Some days I feel like I am in the "abyss" life stage -- parents and dear relatives are aging, ailing, and dying. My friends and I talk about staring into the abyss of aging and wondering when and how we will fail. Of course, trying to predict the future based on our experiences in the present is a mixed bag. The good news is that most of our dear ones are living fulfilling lives well into their 80s. The bad news is that for many of them their last years focus around frequent trips to the doctor, over-treatment for ailments that then cause a cascade of new health challenges (aka iatrogenic health care), and diminished cognitive capacity.
As we think about our "third metric" beyond financial security and a modicum of life successes it can be challenging to envision an acceptable end of life as a member of the "old old" generation.
Will it really be that bad? It would be folly to make predictions for any one person. Personally, I aspire to the death described by Roz in the sitcom Frasier, "When I die, I want it to be on my 100th birthday, in my beach house on Maui, and I want my husband to be so upset that he has to drop out of college."
Yet, we do make predictions for entire generations, none more evident than in our health policies. I have participated in many state and national forums about health care reform, financing, and organization. Invariably one or more speaker will put up a slide predicting health care costs out to the year 2050 or beyond. The data are alarming. One consistent message is that as a percentage of GDP, Medicare costs will at least double between 2010 and 2050. The speakers point out with great concern that as baby boomers and subsequent generations age into Medicare they will inevitably demand high-tech, high-touch health care for the myriad chronic conditions we acquire as we age. In other words, these predictions assume that the health profile of the aging population and their expectations of the health care system will be the same as the previous generation.
It doesn't have to be that way. The adults who will enter Medicare in 2050 are 28 years old now. Is their path to multiple chronic conditions unchangeable? Will they assume that good health care means being tested, diagnosed, and treated by health care providers? Of course, testing, diagnosis, and treatment are and should always be an element of effective health care.

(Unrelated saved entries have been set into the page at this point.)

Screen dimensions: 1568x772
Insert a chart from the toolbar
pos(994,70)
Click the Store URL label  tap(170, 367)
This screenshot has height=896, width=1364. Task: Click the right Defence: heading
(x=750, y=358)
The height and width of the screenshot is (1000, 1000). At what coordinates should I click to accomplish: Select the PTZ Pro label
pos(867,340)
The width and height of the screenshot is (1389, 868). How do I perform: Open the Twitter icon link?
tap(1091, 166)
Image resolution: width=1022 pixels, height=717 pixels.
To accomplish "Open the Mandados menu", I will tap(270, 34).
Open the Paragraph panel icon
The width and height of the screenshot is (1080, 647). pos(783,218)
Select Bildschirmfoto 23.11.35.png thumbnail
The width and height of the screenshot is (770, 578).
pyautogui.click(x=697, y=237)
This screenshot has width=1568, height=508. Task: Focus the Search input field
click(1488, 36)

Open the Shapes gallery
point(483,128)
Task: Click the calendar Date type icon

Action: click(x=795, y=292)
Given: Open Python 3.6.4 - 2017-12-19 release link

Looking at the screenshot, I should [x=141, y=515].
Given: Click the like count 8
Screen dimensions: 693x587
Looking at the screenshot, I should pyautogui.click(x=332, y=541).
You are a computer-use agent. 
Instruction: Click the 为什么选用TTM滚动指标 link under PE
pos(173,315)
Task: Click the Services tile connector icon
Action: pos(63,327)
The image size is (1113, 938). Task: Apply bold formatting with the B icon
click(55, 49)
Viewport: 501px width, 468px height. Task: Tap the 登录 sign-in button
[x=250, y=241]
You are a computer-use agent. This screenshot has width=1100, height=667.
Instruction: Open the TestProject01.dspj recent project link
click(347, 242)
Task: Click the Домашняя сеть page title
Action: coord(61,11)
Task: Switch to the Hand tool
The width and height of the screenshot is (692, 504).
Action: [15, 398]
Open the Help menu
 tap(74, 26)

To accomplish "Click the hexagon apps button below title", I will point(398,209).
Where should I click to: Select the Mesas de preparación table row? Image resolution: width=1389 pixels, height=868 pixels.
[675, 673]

However, given the vast amounts of money spent in health care, there is enormous potential to improve our well-being.
We have the opportunity and the time to change the culture of health care and the expectations of patients and providers. We have so many effective prevention interventions that address the major causes of chronic disease and early disability and death. With the Affordable Care Act bringing more "young healthies" into the insurance pool there is a great opportunity to create a health system rather than the current sick care system.
Here's just one example. By age 55, the average American has added nearly 40 pounds of fat over the course of adulthood, and with this weight gain comes an increased risk of diabetes, heart disease, and cancer, to name a few chronic health conditions. It's hard to believe that this weight gain is completely hard-wired with age. Imagine the benefits of a health system that provided incentives for maintaining healthy weight and not just increased testing, medical visits, and medications for preventable diseases. We now have several studies that show promise for addressing maintenance of weight in primary care. These are the types of "treatments" that 28-year-olds should be demanding from our health care system.
Growing up, the light switch cover in my aunt's kitchen featured a picture of a couple wearing traditional German outfits and the saying, "We grow too soon old and too late smart." By making adjustments to our lifestyles and expectations now, we can build a health system that helps us to be "sooner smart and older healthy."